* DATA IN THIS EXERCISE:
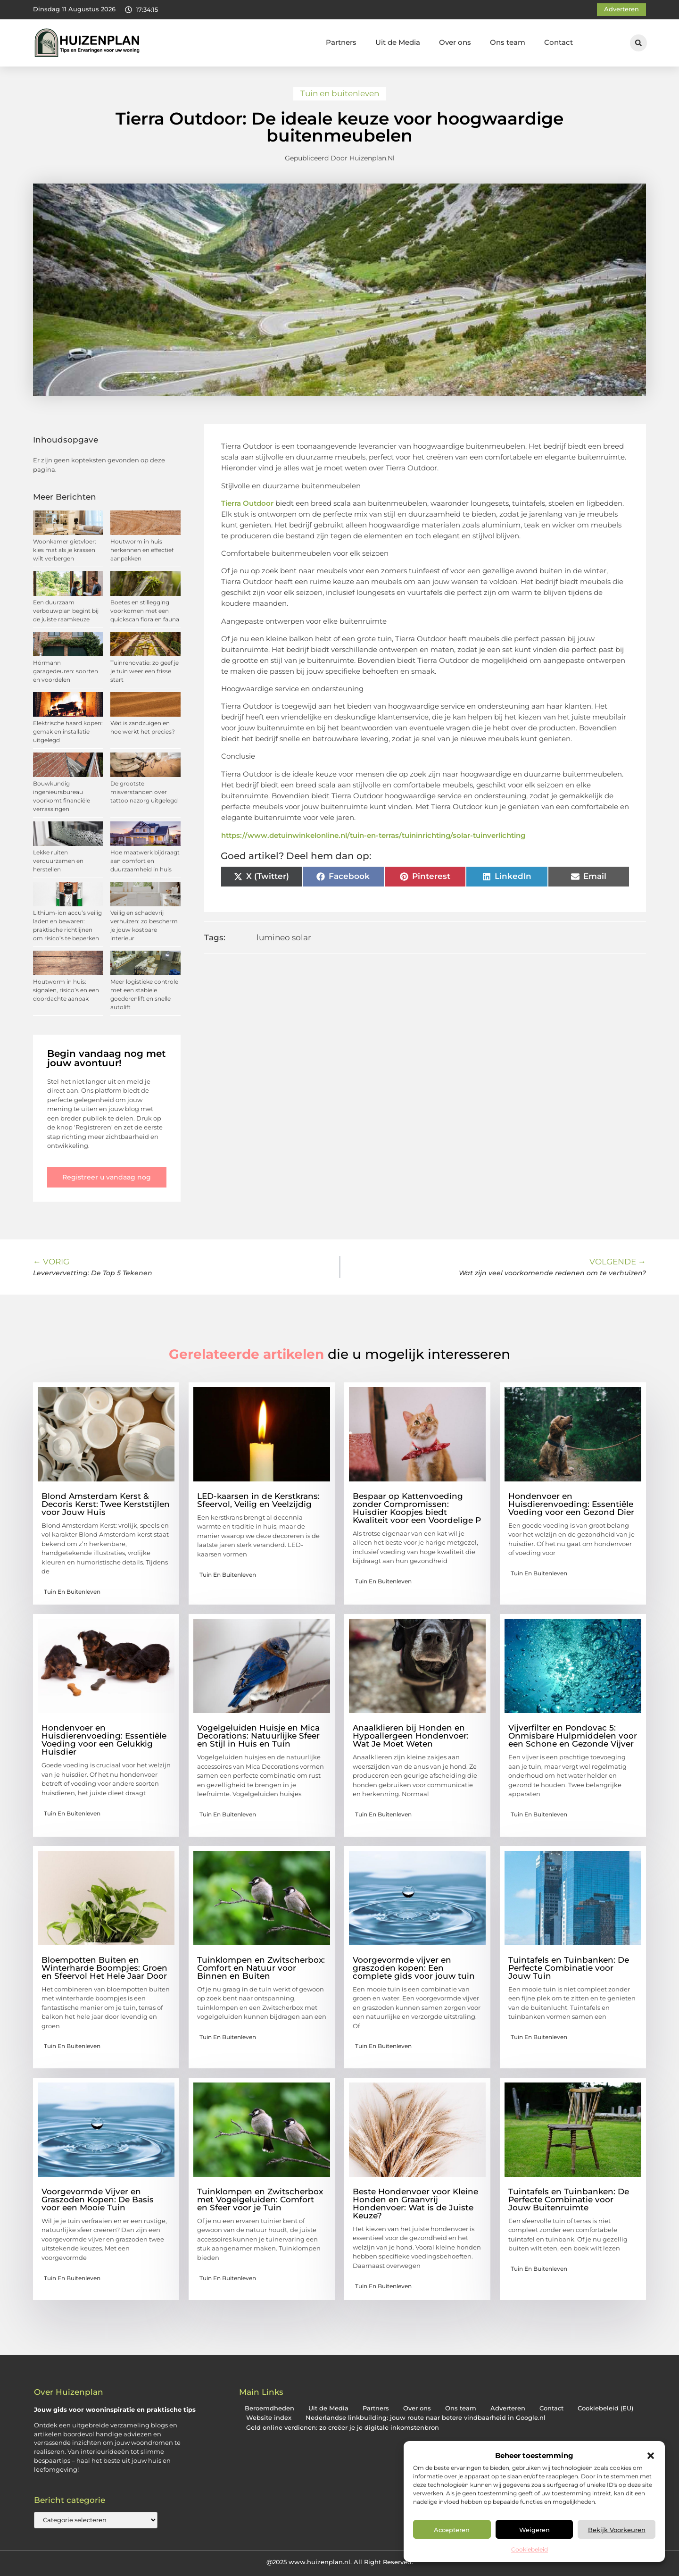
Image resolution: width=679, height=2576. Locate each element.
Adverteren (507, 2408)
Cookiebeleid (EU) (605, 2408)
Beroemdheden (269, 2408)
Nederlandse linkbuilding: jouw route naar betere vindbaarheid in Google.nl (426, 2417)
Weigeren (534, 2530)
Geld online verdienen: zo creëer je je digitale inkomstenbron (342, 2427)
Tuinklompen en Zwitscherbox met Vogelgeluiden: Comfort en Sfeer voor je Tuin (260, 2199)
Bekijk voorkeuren (617, 2530)
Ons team (507, 42)
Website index (268, 2417)
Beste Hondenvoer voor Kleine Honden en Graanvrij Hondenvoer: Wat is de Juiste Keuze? (415, 2203)
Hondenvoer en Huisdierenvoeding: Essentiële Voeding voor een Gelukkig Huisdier (103, 1739)
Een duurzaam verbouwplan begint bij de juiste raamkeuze (66, 611)
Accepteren (452, 2530)
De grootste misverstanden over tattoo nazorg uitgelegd (144, 792)
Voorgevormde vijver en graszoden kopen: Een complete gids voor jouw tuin (414, 1968)
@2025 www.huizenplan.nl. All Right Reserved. (339, 2562)
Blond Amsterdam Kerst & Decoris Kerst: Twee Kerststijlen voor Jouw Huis (105, 1504)
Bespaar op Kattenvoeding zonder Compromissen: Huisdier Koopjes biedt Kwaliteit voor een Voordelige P (417, 1508)
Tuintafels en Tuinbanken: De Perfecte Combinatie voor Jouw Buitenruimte (568, 2199)
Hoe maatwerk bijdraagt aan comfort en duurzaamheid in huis (145, 861)
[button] (650, 2455)
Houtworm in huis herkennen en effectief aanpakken (142, 550)
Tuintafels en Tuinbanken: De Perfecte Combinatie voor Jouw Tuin (568, 1968)
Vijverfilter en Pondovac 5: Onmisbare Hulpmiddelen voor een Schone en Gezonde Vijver (572, 1735)
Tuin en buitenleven (339, 93)
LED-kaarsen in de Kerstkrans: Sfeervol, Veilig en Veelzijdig (258, 1500)
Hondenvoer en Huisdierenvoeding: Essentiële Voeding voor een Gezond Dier (571, 1504)
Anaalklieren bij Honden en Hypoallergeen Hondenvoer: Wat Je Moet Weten (411, 1735)
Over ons (455, 42)
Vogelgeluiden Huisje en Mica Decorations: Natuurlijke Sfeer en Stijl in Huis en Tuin (258, 1735)
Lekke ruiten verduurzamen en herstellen (58, 861)
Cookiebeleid (529, 2549)
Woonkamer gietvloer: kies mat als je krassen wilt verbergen (64, 550)
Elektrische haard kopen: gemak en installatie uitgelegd (68, 731)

* WORK INSTRUCTIONS:
Copy out the items above, from the line containing "Beroemdheden (269, 2408)" through the line containing "Voorgevormde vijver en", inclusive. Offset each coordinate in their answers by adding -19 to it.

* TASK ANSWER:
Beroemdheden (250, 2389)
Nederlandse linkbuilding: jouw route naar betere vindbaarheid in Google.nl (407, 2398)
Weigeren (515, 2511)
Geld online verdienen: zo creëer je je digitale inkomstenbron (323, 2408)
Tuinklompen en Zwitscherbox met Vogelgeluiden: Comfort en Sfeer voor je Tuin (241, 2180)
Bekijk voorkeuren (598, 2511)
Ons team (488, 23)
Website index (249, 2398)
Beste Hondenvoer voor Kleine Honden en Graanvrij Hondenvoer: Wat is de Juiste Keuze? (396, 2184)
Hondenvoer en Huisdierenvoeding: Essentiële Voeding voor een Gelukkig Huisdier (84, 1720)
Een duurzaam verbouwplan begint bij de juiste raamkeuze (47, 592)
Accepteren (433, 2511)
De grootste misverstanden over tattoo nazorg uitgelegd (125, 773)
Voorgevormde vijver en graszoden kopen: Een complete gids voor jouw tuin (395, 1949)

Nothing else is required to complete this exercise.